The faculty who were vocal about these issues were invited to join a committee that eventually became known as the Teaching Evaluation Working Group (TEWG). The TEWG was charged with providing evidence-informed advice and resources for departments wishing to update their teaching evaluation practices. The TEWG agreed to tackle the creation and piloting of a new student course survey as well. The new survey, called the Course Reflection Survey (CRS), is an instrument designed to provide more meaningful and useful feedback for instructors, as well as to yield useful information for administrators to evaluate teaching. The questions target the student's experience in the course and ask concrete questions rather than asking students to evaluate the instructor. The CRS was piloted and assessed between 2020 and 2022, when it became the official course survey instrument at OU.
The TEWG intentionally invited faculty from units that were resistant to the teaching evaluation changes to ensure their voices were included and to reduce additional resistance from their units.
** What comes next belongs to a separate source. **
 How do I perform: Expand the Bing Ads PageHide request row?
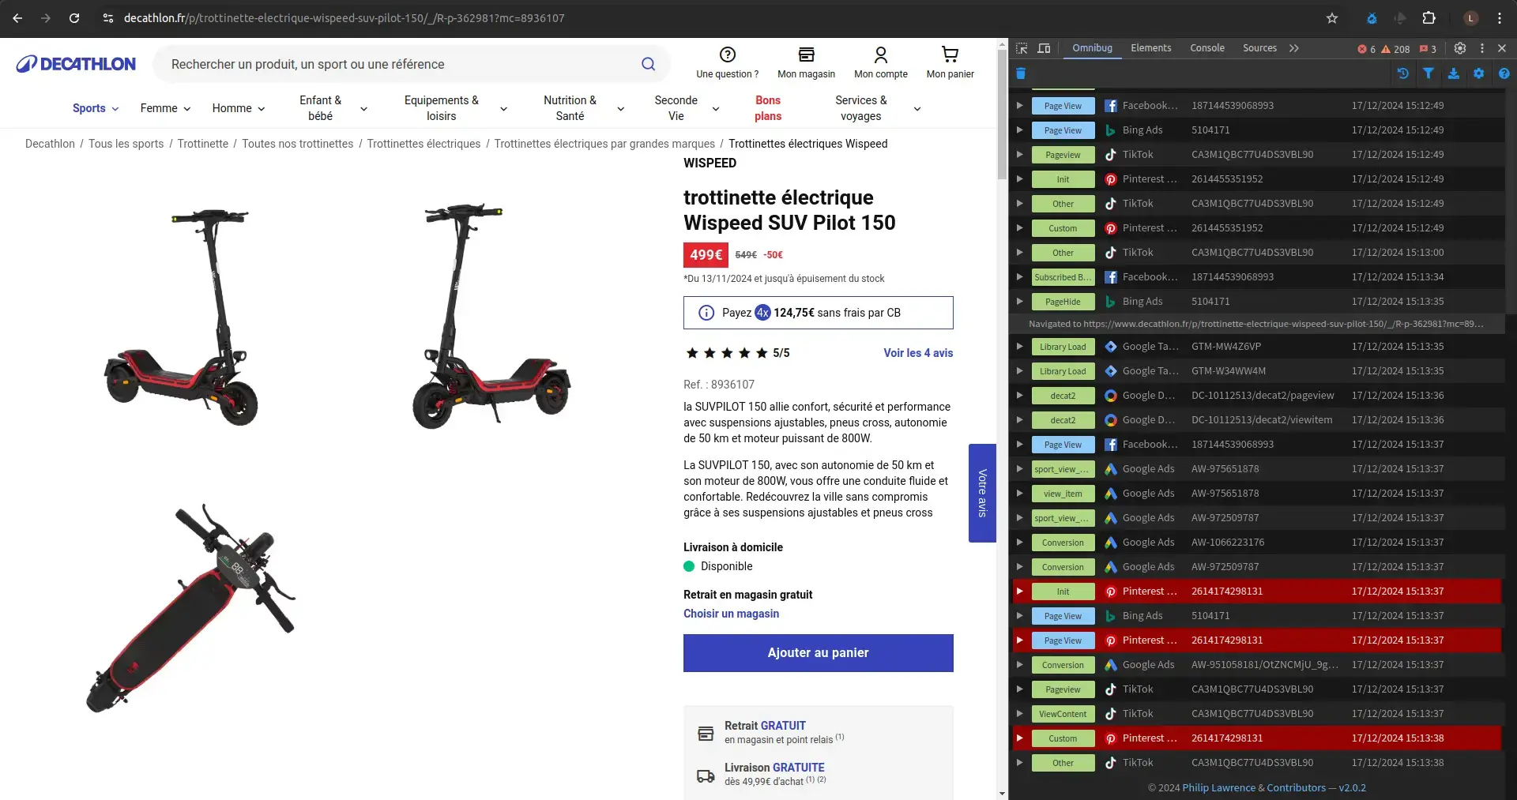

The committee also benefited extensively from the support of the Provost's office, who helped them work within the system and provided credibility to their work.
OU focused on two projects as part of their LCC4 work: An assessment of the Course Reflection Survey (CRS) as a feedback tool and a pedagogical partnerships program called Developing Understanding and Engagement Together (DUET).
DUET was started in 2023 as a program from the OU Center for Faculty Excellence (CFE). DUET is a structured pedagogical partnership program that builds relationships between students and faculty so they see each other as whole people. Each faculty participant has a student partner who collaborates with them to build an effective and welcoming classroom environment. The programming offered by DUET helps the faculty-student partners work together productively. Participants have gained a number of benefits related to teaching feedback, one of the main concerns for the Teaching Evaluation Working Group. The innovation of DUET is that the program recruits multiple faculty members from the same department, so that the recommendations can be disseminated with greater emphasis across the unit.
Students who have gone through DUET have collaborated with TEWG to help encourage students to fill out the Course Reflection Surveys in their courses. Faculty also now receive feedback from students through DUET and are more receptive to receiving feedback. The DUET participants also collaborated with the CFE on peer observation practices and how peer observations often did not elicit useful feedback for faculty to improve their teaching. Their feedback was incorporated into an online peer observation training, thus providing a resource for departments wishing to include peer observation as part of their evaluation of teaching. The training moved toward an inquiry-based approach rather than a 'telling them how to teach' approach.
The work of the Teaching Evaluation Working Group at OU was enhanced by participating in LT3 and HHMI IE3 more broadly in a few ways. The HHMI IE3 grant itself provided much-needed financial resources and an organizational structure that enabled them to expand the core of their mission. The grant provided the startup and maintenance funding for the DUET program, so that participants receive stipends for their time. The community formed by the grant provided an avenue to communicate regularly with partnered institutions engaging in pedagogical partnerships, which led to new ideas and validation for OU's initiatives. LT3, in particular, was a structured community of practice that allowed the OU committee to learn more readily from institutions engaged in similar projects focused on teaching evaluation reform, particularly about how student evaluations could be used in a more meaningful, credible way. The multi-institutional nature of the work also strengthened OU's position when presenting recommendations to administration, as they could reference specific practices at other institutions as well as how other institutions were learning from the changes OU was making to their teaching evaluation process.
Key Influences
This project was significantly influenced by the experiences of colleagues in LCC4 institutions. The Course Reflection Survey benefited greatly in its early development by connecting with the University of Oregon, who provided OU with insights into implementation timelines and other practical considerations for institutional change in course evaluations. OU also advantaged by engaging in deeper conversations about course evaluations and approaches to institutional change with several institutions during the LT3 meetings. The DUET program adapted and built upon Bryn Mawr's established, research-based model for pedagogical partnerships between students and faculty.